## [Exercise goal]
From the vitamin A text, copy the passage from "In a new study, researchers" up to and including "confirm these findings." word for word.

## [Text]

········

Exercising and increasing vitamin A intake through fruits and vegetables may reduce the risk of mortality, according to a study.
Vitamin A is a fat-soluble vitamin that is derived from two sources: preformed retinoids and provitamin carotenoids. Retinoids, such as retinal and retinoic acid, are found in animal sources such as liver, kidney, eggs and dairy produce. Carotenoids, such as beta-carotene (which has the highest vitamin A activity), are found in plants such as dark or yellow vegetables and carrots.
In a new study, researchers recruited 713 women between the ages of 70 and 79 who participated in the Women's Health and Aging Studies. The team measured levels of carotenoids and physical activity at baseline and over a period of five years.
A total of 82 women died over the course of the study. The scientists found that physical activity appeared to improve survival rates, since more active subjects had a lower risk of dying than those who were less active. Women who had the highest carotenoid levels were also more likely to survive.
According to the researchers, a combination of exercise and increased consumption of nutrient-rich fruits and vegetables may reduce mortality in older women. However, more studies are needed to better understand and confirm these findings.
Carotenoids are required for biological processes such as vision and cellular growth. A major biologic function of vitamin A (as the metabolite retinal) is in the visual cycle. Research also suggests that vitamin A may reduce the mortality rate from measles, prevent some types of cancer, aid in growth and development and improve immune function.
Recommended dietary allowance levels for vitamin A oral intake have been established by the U.S. Institute for Medicine of the National Academy of Sciences to prevent deficiencies in vitamin A. At recommended doses, vitamin A is generally considered nontoxic. Excess dosing may lead to acute or chronic toxicity.
Vitamin A deficiency is rare in industrialized nations but remains a concern in developing countries, particularly in areas where malnutrition is common. Prolonged deficiency can lead to xerophthalmia (dry eye) and ultimately to night blindness or total blindness, as well as to skin disorders, infections (such as measles), diarrhea and respiratory disorders.

········

## [Given data]
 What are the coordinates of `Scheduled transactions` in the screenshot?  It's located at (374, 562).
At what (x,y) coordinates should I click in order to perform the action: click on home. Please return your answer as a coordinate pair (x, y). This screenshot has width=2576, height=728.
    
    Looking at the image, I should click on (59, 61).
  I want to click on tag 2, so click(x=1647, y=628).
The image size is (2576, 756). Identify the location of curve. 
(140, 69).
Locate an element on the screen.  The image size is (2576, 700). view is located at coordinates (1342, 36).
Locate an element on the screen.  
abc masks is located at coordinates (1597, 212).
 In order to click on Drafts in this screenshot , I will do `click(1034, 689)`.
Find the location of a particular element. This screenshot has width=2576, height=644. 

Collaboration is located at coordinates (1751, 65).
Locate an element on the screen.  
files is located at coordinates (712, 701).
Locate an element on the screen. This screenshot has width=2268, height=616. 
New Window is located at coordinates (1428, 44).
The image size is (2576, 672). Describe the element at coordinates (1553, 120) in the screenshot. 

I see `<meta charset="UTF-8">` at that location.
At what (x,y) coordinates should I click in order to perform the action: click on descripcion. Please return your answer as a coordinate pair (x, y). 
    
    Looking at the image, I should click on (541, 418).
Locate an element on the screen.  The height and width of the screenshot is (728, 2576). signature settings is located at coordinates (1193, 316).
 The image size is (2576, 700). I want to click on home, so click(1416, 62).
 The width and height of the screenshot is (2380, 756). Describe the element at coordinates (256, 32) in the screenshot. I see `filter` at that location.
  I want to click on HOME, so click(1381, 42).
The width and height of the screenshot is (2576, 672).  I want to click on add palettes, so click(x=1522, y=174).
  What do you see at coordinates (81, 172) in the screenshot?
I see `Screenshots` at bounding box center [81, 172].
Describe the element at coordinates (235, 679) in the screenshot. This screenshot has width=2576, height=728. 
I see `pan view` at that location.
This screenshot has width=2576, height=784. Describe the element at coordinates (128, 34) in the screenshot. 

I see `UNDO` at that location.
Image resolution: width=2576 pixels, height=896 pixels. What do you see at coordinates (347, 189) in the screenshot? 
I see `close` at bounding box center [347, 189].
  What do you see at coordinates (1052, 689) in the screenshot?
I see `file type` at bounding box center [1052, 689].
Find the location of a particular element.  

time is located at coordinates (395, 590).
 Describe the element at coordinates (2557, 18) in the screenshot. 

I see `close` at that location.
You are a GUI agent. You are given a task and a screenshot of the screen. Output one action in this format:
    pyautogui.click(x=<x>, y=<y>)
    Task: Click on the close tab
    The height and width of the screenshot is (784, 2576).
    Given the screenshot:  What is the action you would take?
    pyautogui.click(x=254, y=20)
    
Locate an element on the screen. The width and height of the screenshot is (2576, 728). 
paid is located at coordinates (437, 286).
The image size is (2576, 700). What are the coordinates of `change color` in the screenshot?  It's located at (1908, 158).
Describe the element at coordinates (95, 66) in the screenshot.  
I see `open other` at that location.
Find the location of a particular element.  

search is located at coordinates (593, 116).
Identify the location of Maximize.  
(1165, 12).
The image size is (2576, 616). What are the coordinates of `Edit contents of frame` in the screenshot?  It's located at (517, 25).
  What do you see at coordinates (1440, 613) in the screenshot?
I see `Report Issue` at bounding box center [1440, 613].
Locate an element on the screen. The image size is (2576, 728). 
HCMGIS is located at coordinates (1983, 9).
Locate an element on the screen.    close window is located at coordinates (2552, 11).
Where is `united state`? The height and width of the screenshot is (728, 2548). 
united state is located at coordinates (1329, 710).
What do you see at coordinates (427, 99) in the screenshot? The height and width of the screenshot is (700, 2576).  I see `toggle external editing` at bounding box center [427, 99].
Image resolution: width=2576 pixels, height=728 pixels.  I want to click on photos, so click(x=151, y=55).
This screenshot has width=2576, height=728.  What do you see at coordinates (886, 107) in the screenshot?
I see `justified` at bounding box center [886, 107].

········

## [Task response]
In a new study, researchers recruited 713 women between the ages of 70 and 79 who participated in the Women's Health and Aging Studies. The team measured levels of carotenoids and physical activity at baseline and over a period of five years.
A total of 82 women died over the course of the study. The scientists found that physical activity appeared to improve survival rates, since more active subjects had a lower risk of dying than those who were less active. Women who had the highest carotenoid levels were also more likely to survive.
According to the researchers, a combination of exercise and increased consumption of nutrient-rich fruits and vegetables may reduce mortality in older women. However, more studies are needed to better understand and confirm these findings.